Bibliotheca Alexandrina

Bibliotheca Alexandrina in Alexandria, Egypt by SNØHETTA, 2001

One of the most anticipated buildings since Frank Gehry's Guggenheim Museum in Bilbao, the Bibliotheca Alexandrina in Alexandria, Egypt by Norway's SNØHETTA opened its doors on the first of October, commencing a year-long inauguration. A year is a relatively short time, as the story of the New Alexandrian Library extends back to ancient Egypt, through to the conquests of Julius Ceasar, up to the present day and into the future. In its built form the library expresses this passage of time and our relationship to it as human beings.


The Ancient Library of Alexandria marks a dramatic change in human history, particularly man's relationship to his surroundings. Two millennia ago at the library Euclid discovered the elements of geometry, a view unchanged until Einstein's General Theory of Relativity in the early 20th century; Ptolemy and Erastothenes used science to measure and describe the world; Herophilus established the rules of anatomy; and Callimachus developed our modern library cataloging system. Here Ancient man evolved towards Modern man: man of thinking, reasoning, and science. Home to the largest collection of text in the world at the time, among those mentioned above, the "Great Library" was supposedly destroyed by Julius Caesar during the Roman civil war. Rebuilt multiple times after its destruction, the new Library at Alexandria is aware of this history and attempts to elucidate it through its architecture.


Obviously the most important formal characteristic of the building is the inclined, circular plane which pierces the earth and rises high above the ground datum. As roof and container, it is bound by an inclined, curving wall, constructed of stone bands carved with characters from now extinct symbolic languages (e.g. cuneiform and hieroglyphics) and patterns from nature. Together the circular plane, the ground datum, and the tilted wall comprise a temporal metaphor: the plane represents the passage of time as it cuts through the ground (present), bound by the wall, tilting to reflect below (past) to above (future). The carvings in the wall reinforce this idea, resembling layers and marking time through human interaction, through language. Furthermore, by surrounding the building with water, the reflection of sun, sky and wall ties the elements together through time.

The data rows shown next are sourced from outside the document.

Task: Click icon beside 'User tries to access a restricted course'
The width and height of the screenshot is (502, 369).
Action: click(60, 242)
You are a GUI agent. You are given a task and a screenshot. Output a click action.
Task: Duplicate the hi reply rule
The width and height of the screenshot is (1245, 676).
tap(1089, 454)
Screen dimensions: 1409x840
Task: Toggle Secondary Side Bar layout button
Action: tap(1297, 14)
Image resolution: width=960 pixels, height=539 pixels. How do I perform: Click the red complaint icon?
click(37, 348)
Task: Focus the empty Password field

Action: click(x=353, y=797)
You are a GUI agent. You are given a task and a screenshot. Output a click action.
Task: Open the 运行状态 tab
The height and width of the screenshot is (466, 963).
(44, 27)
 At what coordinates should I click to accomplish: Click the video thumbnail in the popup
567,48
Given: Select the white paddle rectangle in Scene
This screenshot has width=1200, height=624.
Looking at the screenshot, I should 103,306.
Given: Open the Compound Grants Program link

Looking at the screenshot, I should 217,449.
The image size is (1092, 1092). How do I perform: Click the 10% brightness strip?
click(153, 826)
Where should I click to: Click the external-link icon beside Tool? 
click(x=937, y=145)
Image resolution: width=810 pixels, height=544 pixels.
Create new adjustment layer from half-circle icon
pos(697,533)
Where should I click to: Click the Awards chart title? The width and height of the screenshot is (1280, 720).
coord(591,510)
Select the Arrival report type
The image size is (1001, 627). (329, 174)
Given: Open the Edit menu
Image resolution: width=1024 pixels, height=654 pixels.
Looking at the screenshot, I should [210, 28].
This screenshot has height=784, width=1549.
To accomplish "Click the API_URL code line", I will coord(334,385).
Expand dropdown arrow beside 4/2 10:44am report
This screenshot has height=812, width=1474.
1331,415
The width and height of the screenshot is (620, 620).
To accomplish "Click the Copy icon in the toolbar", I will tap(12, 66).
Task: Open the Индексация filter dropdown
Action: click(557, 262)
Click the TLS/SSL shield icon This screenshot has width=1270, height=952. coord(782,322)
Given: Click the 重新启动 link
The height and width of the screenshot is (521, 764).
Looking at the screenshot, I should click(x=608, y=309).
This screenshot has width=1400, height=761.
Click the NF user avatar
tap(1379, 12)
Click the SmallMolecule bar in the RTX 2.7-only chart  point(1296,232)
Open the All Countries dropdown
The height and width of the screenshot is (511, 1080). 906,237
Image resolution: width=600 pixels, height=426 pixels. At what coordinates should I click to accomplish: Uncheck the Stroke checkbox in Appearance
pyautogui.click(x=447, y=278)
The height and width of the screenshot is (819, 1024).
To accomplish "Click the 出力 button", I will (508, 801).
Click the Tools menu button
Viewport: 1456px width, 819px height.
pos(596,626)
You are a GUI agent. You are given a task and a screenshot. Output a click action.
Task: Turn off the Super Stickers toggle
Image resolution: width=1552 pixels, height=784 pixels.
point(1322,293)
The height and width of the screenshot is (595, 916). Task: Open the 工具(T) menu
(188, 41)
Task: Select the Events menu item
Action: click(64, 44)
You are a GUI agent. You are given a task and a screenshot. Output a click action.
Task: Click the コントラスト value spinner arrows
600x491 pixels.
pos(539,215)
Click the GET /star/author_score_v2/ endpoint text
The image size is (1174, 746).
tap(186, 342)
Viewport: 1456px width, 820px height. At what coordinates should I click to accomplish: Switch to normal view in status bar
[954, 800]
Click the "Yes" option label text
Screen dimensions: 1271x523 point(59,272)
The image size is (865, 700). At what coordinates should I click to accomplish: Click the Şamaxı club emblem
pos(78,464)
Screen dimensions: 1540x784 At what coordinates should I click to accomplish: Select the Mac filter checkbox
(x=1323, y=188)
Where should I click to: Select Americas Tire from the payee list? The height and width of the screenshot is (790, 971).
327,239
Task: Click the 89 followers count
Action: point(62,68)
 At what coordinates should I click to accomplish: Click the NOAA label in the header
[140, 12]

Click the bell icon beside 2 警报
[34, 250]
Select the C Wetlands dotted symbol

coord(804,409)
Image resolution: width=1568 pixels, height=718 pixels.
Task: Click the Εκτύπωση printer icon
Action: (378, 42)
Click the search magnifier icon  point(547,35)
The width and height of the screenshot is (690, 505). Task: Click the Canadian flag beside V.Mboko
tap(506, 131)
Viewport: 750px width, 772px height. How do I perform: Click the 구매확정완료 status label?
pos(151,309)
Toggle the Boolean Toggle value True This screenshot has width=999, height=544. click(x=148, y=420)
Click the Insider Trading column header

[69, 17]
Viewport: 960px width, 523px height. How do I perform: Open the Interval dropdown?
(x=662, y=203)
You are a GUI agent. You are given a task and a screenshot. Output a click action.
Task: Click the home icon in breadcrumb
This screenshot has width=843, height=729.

As the role of information, especially through the rapid acceleration of technology, has changed drastically since the times of the Ancient Library, the role of the New Library attempts to reconcile what libraries have been in the past with what they can be in the future. The library uses information and technology as ideas that can bridge the gap between past and future: information from all over the world is gathered to continue the Ancient Library's ambition of "knowledge for power", while technology is seen as a by-product not a medium, so that technology does not erase our memories of the past, in particular of the library itself. The architecture symbolizes this bridging; the tilted wall indicative of the monumentality of ancient stone structures, the roof a product of modern steel-and-glass engineering.


The building's lack of a typical front, side, back and top is apparent inside the library, as the roof, a complex screen with solar sails to diffuse light, also acts as an elevation and provides views towards the sea. Apparent in the image from the first page, the roof resembles a microchip, symbolic of the information contained within but also interdependent upon the various interior conditions of the library. The large, stepping interior space is reached from the entrance at ground level (present) by moving down to the symbolic intersection of past and present, lending the space a role of symbolism as well as drama. In this area the occupant is aware of the earth and the sky meeting at the intersection of building and ground, a natural convergence expressed through human thought and action.


Regardless of the symbolism and metaphorical intentions speculated upon here, the library contains rich qualities of space and presence through the simple, yet unique gesture of tilted plane and wall. Even without an awareness of the library's past, or the Ancient Library's existence, one is impressed by the architecture of the New Library, a testament to the power of the ideas present in the design and their successful translation into the final product.